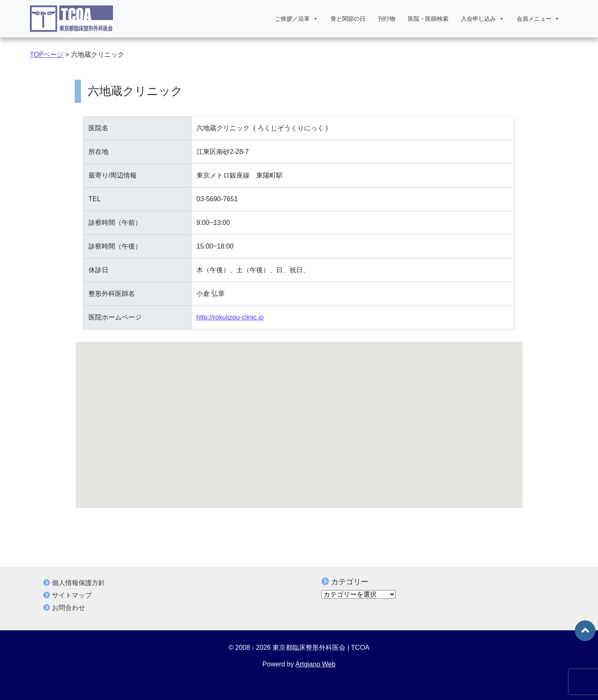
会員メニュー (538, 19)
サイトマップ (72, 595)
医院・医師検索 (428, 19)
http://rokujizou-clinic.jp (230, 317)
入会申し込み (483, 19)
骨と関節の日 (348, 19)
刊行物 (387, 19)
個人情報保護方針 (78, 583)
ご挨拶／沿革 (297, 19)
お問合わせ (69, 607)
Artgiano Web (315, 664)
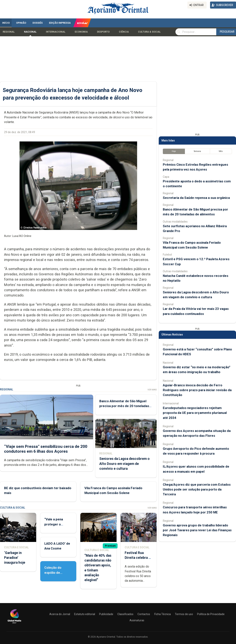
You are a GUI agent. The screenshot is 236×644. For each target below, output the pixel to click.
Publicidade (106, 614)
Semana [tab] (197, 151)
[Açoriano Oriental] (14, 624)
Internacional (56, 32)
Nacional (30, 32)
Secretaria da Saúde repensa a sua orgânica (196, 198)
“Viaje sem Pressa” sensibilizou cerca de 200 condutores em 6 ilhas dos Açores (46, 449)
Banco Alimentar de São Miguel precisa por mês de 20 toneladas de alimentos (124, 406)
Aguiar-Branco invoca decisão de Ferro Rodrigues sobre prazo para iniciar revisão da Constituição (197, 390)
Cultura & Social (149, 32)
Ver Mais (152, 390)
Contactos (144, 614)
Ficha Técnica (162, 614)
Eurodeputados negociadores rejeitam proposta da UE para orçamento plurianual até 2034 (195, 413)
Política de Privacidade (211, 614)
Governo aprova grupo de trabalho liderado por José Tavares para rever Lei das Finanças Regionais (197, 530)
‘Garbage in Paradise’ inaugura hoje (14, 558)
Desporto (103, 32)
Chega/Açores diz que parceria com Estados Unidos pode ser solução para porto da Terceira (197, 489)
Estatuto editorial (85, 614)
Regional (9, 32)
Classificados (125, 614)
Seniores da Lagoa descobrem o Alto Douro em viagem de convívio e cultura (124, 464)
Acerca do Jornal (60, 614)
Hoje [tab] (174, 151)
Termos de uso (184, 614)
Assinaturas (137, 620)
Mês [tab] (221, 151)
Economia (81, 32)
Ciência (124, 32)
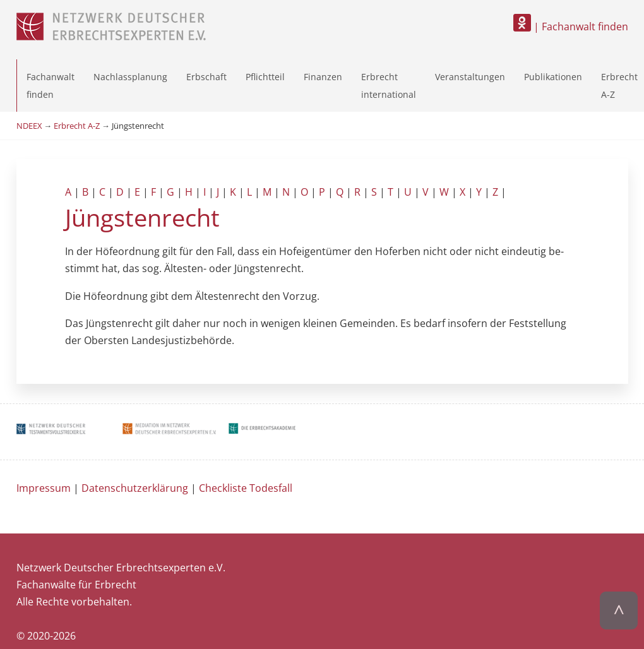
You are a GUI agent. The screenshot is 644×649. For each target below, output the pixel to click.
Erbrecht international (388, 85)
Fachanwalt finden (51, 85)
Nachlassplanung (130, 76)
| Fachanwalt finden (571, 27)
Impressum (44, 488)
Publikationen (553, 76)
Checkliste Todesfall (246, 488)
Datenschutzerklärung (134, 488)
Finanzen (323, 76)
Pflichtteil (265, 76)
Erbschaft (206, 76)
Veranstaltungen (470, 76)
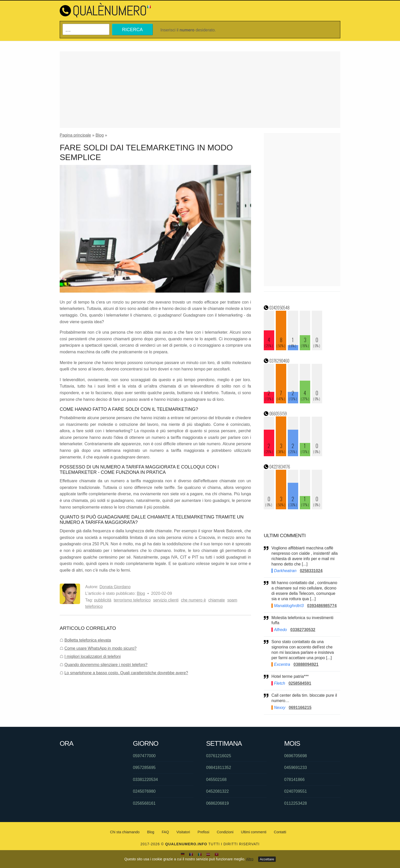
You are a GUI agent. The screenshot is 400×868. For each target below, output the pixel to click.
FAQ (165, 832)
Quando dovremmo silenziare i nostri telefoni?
○ ○ ○ ○ ○
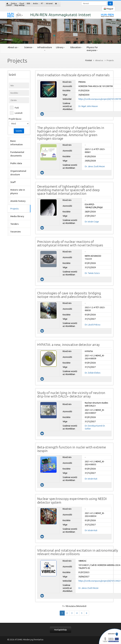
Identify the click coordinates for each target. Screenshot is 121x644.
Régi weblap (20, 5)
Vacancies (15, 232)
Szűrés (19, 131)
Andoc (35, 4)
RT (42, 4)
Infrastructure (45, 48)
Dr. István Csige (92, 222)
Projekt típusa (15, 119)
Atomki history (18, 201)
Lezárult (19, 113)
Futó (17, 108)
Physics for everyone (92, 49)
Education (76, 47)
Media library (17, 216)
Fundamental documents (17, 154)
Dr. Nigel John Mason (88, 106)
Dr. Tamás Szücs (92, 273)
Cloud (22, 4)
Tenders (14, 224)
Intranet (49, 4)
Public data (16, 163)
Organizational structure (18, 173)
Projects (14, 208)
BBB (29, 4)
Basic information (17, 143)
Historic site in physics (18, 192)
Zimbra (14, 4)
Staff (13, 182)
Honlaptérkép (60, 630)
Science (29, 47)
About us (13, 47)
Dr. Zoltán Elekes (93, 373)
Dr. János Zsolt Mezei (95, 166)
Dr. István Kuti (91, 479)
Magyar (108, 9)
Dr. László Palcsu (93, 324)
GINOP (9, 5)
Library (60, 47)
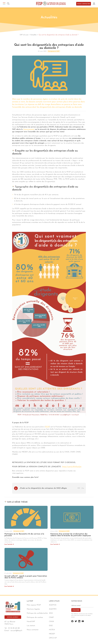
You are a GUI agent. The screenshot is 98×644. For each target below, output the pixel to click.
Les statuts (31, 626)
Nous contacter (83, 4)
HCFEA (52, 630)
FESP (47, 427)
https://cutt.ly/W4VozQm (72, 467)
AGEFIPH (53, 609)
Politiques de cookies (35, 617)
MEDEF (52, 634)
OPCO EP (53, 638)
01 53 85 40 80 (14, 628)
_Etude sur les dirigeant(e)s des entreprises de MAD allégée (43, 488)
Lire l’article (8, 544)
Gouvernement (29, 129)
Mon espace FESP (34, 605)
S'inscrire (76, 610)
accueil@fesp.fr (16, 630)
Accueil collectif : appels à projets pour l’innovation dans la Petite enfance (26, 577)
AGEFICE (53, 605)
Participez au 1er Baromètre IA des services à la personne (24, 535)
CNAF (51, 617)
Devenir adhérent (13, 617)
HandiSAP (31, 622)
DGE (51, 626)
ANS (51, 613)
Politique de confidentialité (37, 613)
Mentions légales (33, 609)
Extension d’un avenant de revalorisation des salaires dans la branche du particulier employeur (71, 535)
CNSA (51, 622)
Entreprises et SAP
○ ○ ○ ○ ○
Render the stretch of material above, from the line containing "Mon espace FESP (34, 605)" through the line containing "Entreprises et SAP", as a numbered list, leaving out any blank lines.

1. Mon espace FESP (34, 605)
2. S'inscrire (76, 610)
3. accueil@fesp.fr (16, 630)
4. Accueil collectif : appels à projets pour l’innovation dans la Petite enfance (26, 577)
5. AGEFICE (53, 605)
6. Participez au 1er Baromètre IA des services à la personne (24, 535)
7. CNAF (51, 617)
8. Devenir adhérent (13, 617)
9. HandiSAP (31, 622)
10. DGE (51, 626)
11. ANS (51, 613)
12. Politique de confidentialité (37, 613)
13. Mentions légales (33, 609)
14. Extension d’un avenant de revalorisation des salaires dans la branche du particulier employeur (71, 535)
15. CNSA (51, 622)
16. Entreprises et SAP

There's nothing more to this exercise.